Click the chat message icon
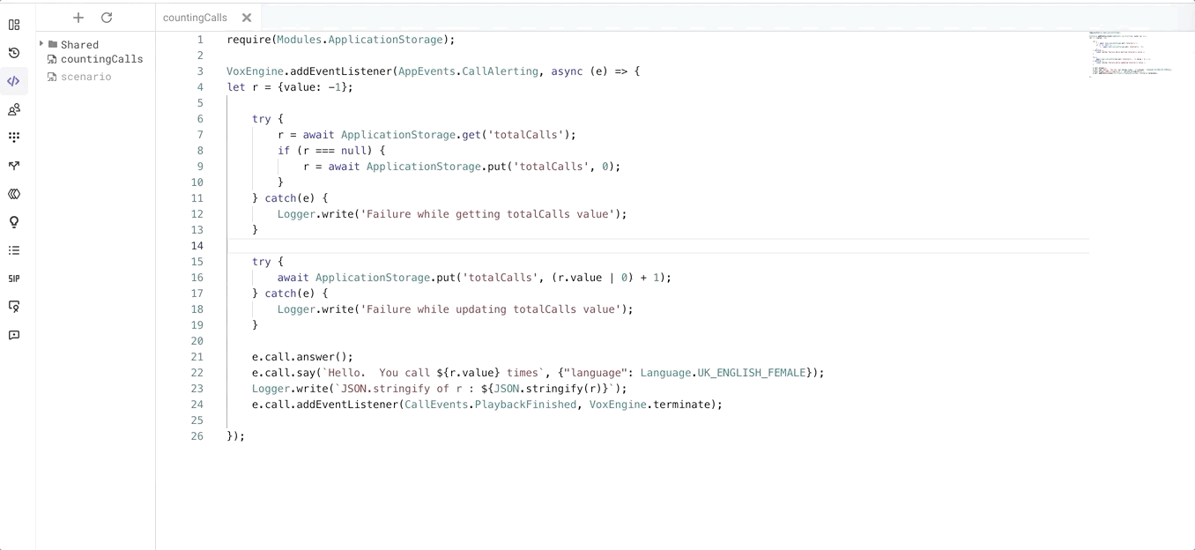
--
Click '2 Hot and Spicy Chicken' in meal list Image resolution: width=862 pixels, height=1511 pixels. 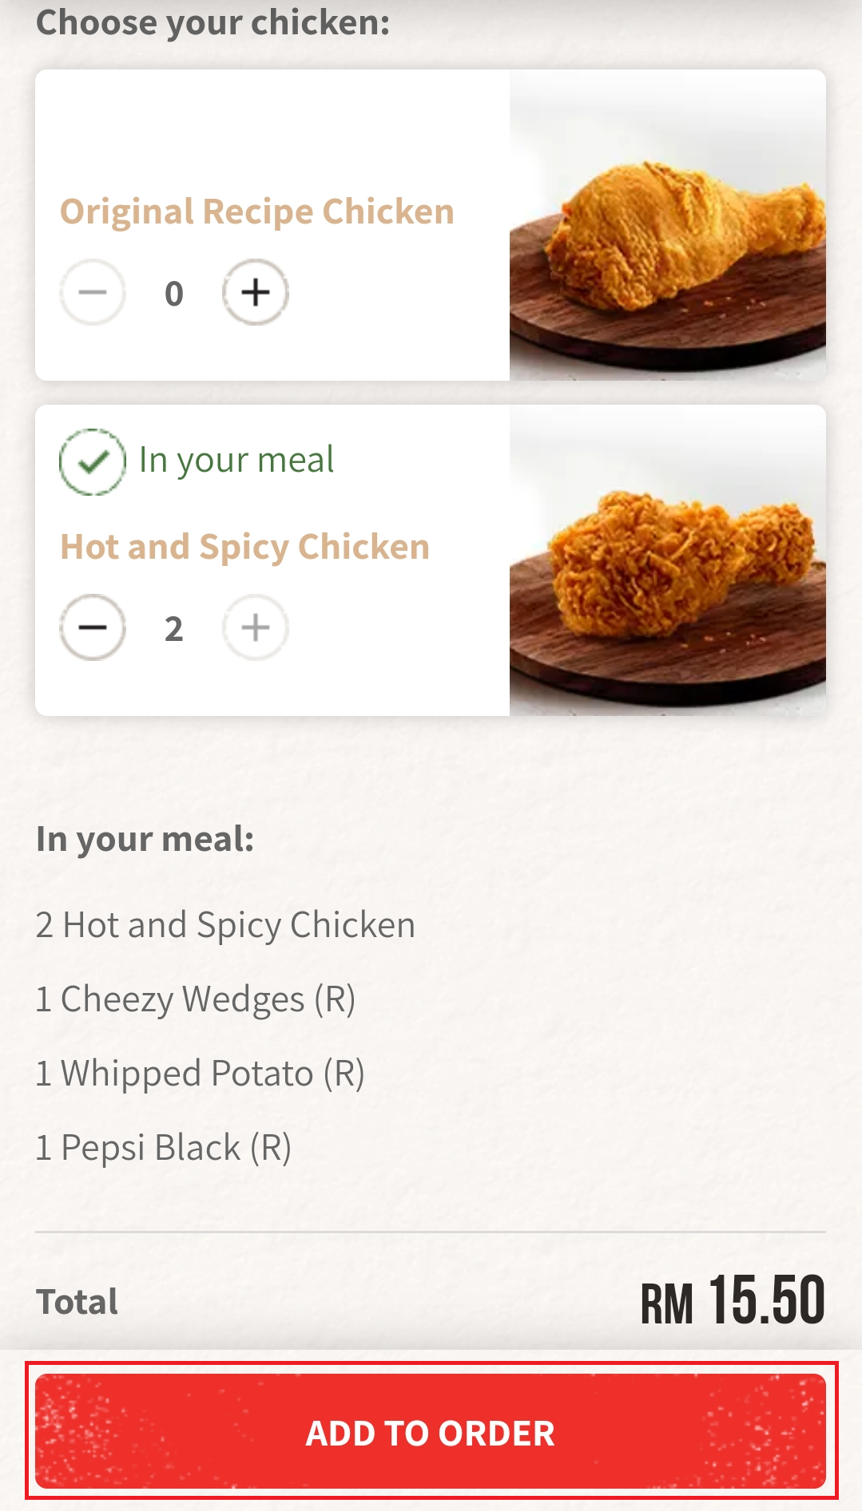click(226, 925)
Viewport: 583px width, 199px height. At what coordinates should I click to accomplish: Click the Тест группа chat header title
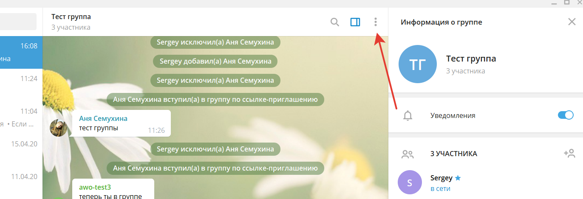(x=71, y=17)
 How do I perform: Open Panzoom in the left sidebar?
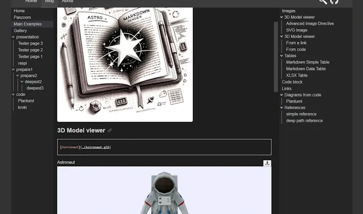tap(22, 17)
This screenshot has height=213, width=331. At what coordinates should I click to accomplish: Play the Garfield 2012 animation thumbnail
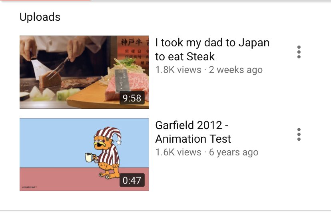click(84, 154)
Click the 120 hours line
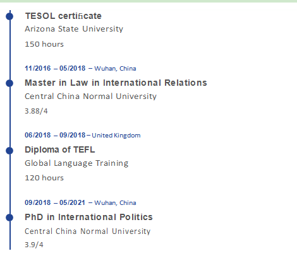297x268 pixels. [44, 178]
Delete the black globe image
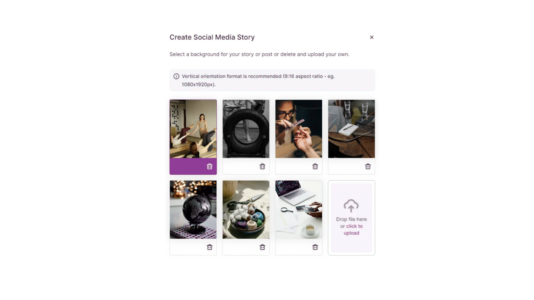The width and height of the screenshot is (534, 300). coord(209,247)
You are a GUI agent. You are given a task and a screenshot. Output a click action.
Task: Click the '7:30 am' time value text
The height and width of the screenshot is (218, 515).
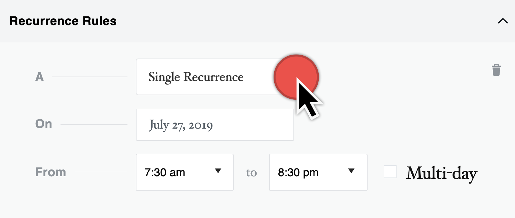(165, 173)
* * *
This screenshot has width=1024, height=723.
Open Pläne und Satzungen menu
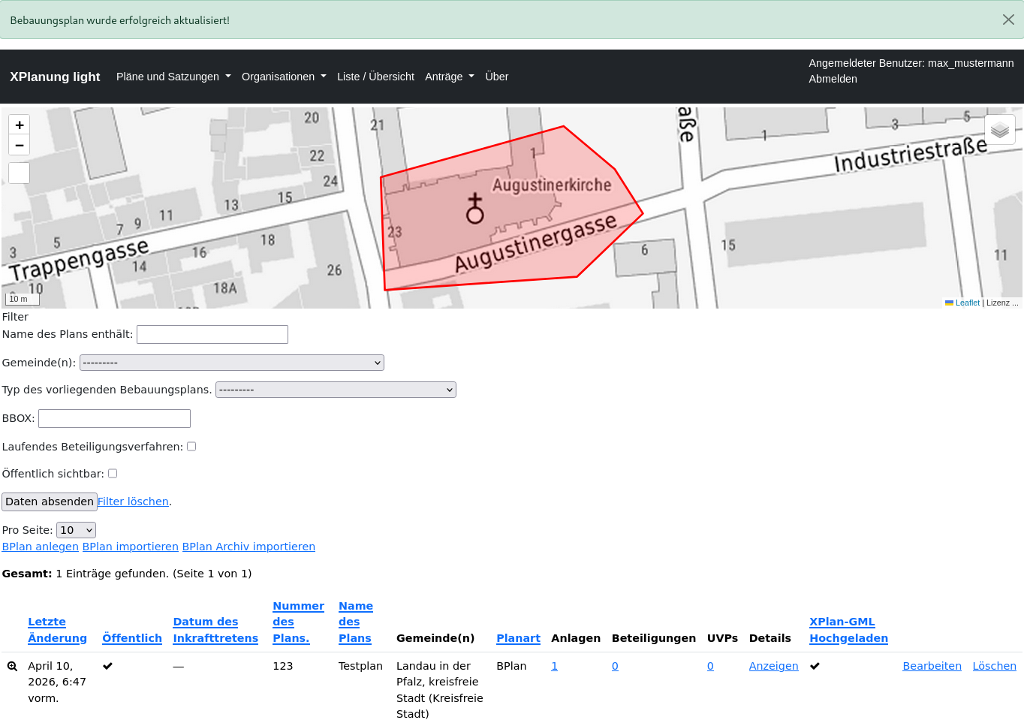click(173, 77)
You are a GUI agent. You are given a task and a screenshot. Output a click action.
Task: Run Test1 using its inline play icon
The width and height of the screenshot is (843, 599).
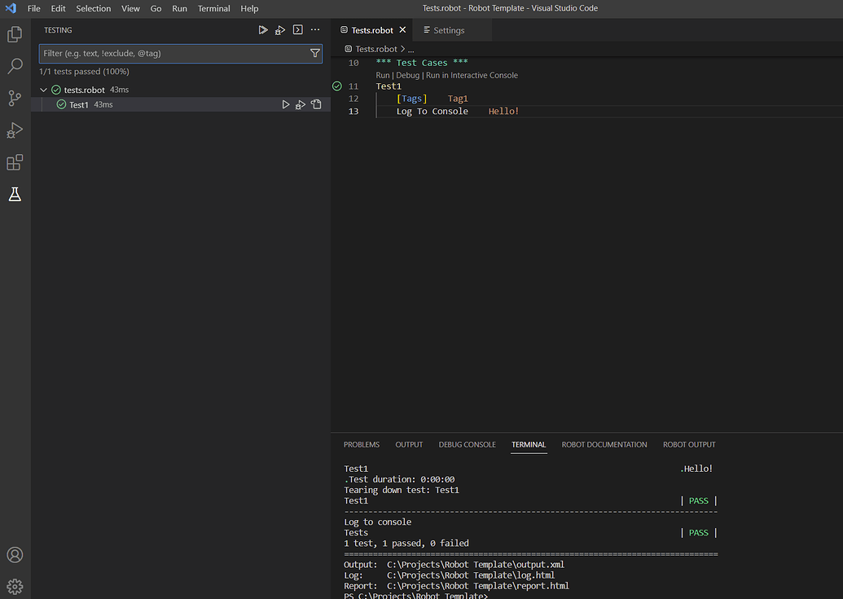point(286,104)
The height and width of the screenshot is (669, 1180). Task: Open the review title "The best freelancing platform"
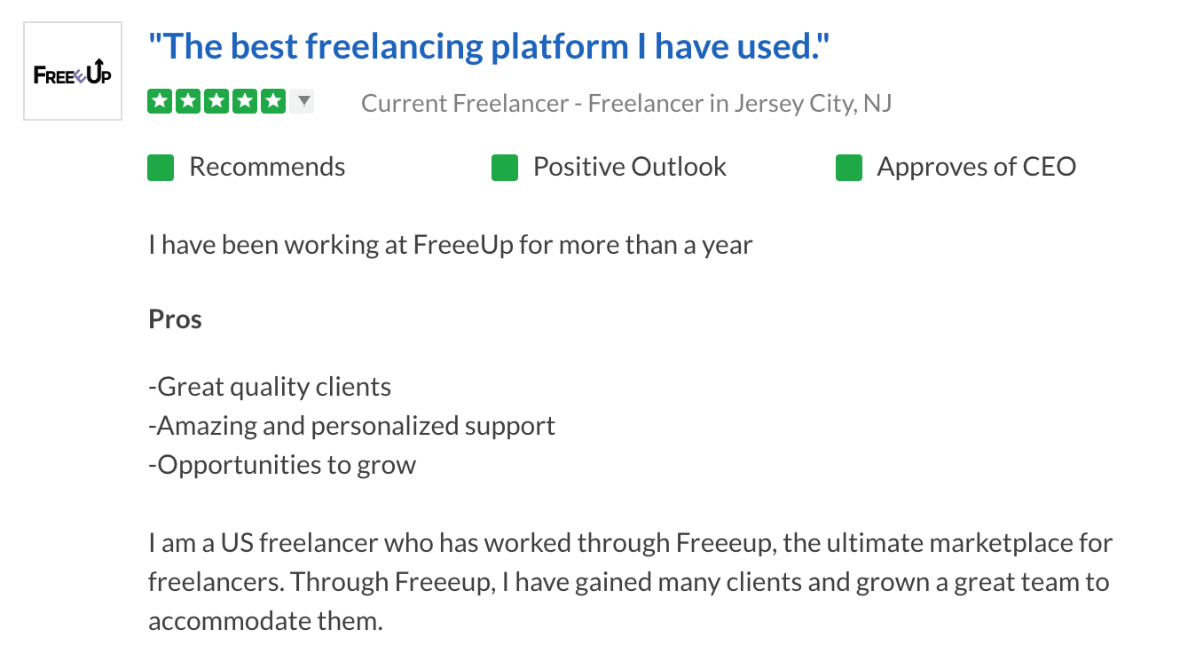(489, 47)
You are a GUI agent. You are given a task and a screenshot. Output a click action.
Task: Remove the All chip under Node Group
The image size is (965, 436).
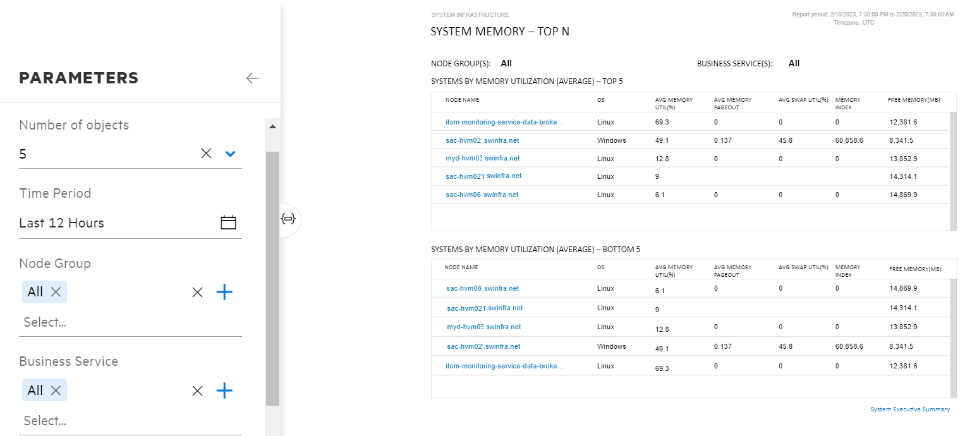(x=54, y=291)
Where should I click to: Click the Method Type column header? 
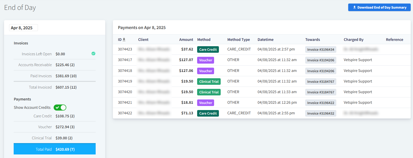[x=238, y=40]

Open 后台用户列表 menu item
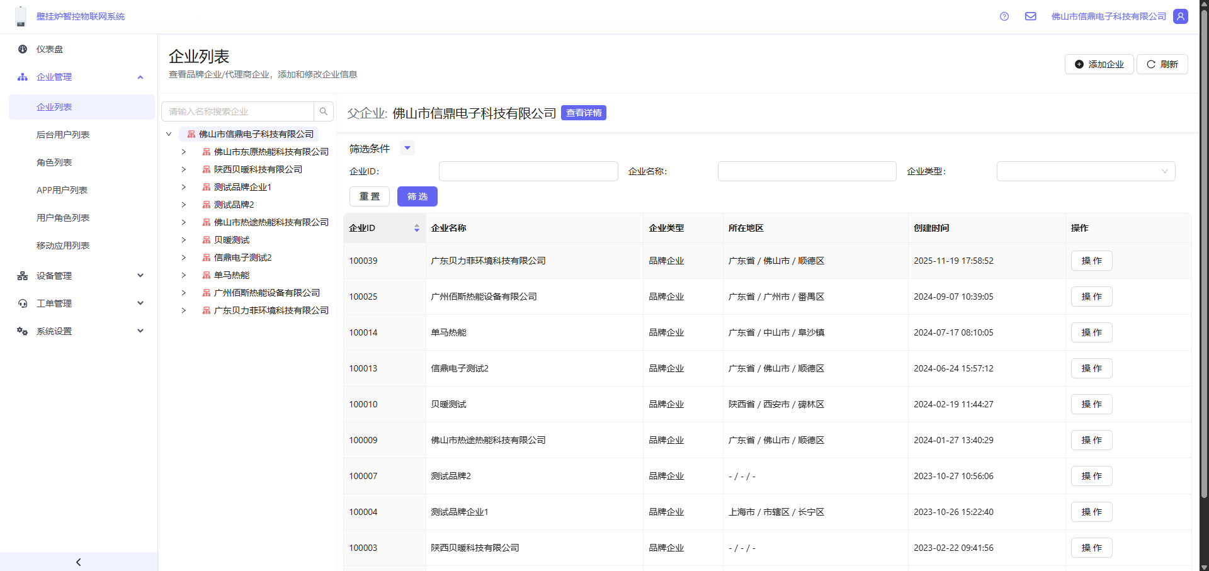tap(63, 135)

What is needed - For the records above, tally the lines holding the word "icon". Answer with the number only.

Worked solution - 2